CHALLENGE: Copy out, word for word, the records from the line containing "Click Unsubscribe for" down to the line containing "(x=133, y=345)", including both of those lines.
-- Begin DATA EXTRACT --
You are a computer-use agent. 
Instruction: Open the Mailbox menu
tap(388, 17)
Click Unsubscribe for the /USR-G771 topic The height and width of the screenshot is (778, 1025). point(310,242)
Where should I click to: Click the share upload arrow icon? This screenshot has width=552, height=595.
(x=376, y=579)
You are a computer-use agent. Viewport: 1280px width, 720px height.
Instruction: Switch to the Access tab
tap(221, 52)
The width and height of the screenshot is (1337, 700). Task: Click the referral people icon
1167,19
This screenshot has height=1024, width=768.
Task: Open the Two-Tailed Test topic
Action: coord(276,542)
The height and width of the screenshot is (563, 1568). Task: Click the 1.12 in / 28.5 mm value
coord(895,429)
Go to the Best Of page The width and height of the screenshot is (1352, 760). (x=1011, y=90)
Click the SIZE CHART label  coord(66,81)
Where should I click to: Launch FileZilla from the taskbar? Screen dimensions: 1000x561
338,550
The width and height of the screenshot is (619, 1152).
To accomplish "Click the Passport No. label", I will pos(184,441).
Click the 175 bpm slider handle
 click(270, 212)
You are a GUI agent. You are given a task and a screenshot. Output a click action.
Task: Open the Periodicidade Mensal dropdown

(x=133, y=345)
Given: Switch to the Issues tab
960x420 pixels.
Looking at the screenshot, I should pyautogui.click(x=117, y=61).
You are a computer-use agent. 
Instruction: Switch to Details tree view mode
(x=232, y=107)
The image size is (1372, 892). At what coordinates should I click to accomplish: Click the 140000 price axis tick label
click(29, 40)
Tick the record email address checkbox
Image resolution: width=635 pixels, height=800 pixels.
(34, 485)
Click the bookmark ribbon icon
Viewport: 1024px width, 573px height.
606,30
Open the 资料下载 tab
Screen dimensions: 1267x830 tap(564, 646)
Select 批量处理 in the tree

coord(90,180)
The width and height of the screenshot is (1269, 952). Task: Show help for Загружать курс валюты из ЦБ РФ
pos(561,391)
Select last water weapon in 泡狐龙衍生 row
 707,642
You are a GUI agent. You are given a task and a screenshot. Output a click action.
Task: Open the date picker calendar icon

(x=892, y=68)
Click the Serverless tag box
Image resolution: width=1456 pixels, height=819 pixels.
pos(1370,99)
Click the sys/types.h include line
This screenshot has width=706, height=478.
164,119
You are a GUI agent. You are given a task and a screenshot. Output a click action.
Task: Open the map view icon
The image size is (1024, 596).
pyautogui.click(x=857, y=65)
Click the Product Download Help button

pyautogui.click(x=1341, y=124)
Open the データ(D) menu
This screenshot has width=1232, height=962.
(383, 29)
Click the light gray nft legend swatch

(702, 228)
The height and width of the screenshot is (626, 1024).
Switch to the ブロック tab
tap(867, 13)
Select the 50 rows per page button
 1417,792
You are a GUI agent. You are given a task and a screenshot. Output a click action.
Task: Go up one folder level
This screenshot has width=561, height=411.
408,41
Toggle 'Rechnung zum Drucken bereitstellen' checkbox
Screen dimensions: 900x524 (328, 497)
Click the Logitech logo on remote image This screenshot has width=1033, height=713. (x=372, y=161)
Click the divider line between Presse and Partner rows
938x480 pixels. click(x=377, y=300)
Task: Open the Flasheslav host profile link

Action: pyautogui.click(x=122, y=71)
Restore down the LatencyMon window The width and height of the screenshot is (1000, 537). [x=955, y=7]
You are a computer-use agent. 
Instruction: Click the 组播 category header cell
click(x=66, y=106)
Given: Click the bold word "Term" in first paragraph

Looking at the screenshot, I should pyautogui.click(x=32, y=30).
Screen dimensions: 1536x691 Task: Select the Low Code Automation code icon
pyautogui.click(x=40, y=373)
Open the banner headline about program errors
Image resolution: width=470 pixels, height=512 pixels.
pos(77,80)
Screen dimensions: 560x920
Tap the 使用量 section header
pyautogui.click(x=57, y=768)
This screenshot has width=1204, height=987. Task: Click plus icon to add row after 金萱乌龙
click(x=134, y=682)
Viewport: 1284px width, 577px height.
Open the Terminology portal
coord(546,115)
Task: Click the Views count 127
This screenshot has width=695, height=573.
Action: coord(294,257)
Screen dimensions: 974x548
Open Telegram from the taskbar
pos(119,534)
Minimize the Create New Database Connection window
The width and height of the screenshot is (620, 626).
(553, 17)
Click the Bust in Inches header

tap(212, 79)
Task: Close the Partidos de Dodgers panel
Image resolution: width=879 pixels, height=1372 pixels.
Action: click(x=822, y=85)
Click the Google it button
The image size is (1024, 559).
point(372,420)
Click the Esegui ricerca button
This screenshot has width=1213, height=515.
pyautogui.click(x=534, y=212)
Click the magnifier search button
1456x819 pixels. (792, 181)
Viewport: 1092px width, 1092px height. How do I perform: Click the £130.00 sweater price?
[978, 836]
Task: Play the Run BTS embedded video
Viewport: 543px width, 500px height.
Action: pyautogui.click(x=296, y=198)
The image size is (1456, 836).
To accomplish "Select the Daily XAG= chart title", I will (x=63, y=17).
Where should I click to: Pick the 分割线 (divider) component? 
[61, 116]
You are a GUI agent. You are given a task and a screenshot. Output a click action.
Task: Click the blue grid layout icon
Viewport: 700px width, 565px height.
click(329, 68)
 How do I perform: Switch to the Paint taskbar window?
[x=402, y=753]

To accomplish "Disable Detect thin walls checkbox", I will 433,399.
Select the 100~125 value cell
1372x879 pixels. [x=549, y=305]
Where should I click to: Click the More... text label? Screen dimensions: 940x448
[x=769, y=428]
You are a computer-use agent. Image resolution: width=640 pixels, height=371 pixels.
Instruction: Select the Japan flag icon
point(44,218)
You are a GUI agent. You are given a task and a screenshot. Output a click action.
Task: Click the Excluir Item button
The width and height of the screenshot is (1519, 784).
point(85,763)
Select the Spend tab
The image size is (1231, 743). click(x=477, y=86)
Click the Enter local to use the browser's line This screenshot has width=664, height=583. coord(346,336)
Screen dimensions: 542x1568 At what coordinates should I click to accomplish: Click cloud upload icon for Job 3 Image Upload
-- End DATA EXTRACT --
FINAL ANSWER:
Click Unsubscribe for the /USR-G771 topic The height and width of the screenshot is (778, 1025). point(310,242)
Where should I click to: Click the share upload arrow icon? This screenshot has width=552, height=595.
(x=376, y=579)
You are a computer-use agent. Viewport: 1280px width, 720px height.
Instruction: Switch to the Access tab
tap(221, 52)
The width and height of the screenshot is (1337, 700). Task: Click the referral people icon
1167,19
This screenshot has height=1024, width=768.
Task: Open the Two-Tailed Test topic
Action: coord(276,542)
The height and width of the screenshot is (563, 1568). Task: Click the 1.12 in / 28.5 mm value
coord(895,429)
Go to the Best Of page The width and height of the screenshot is (1352, 760). (x=1011, y=90)
Click the SIZE CHART label  coord(66,81)
Where should I click to: Launch FileZilla from the taskbar? Screen dimensions: 1000x561
338,550
The width and height of the screenshot is (619, 1152).
To accomplish "Click the Passport No. label", I will pos(184,441).
Click the 175 bpm slider handle
 click(270, 212)
You are a GUI agent. You are given a task and a screenshot. Output a click action.
Task: Open the Periodicidade Mensal dropdown

(x=133, y=345)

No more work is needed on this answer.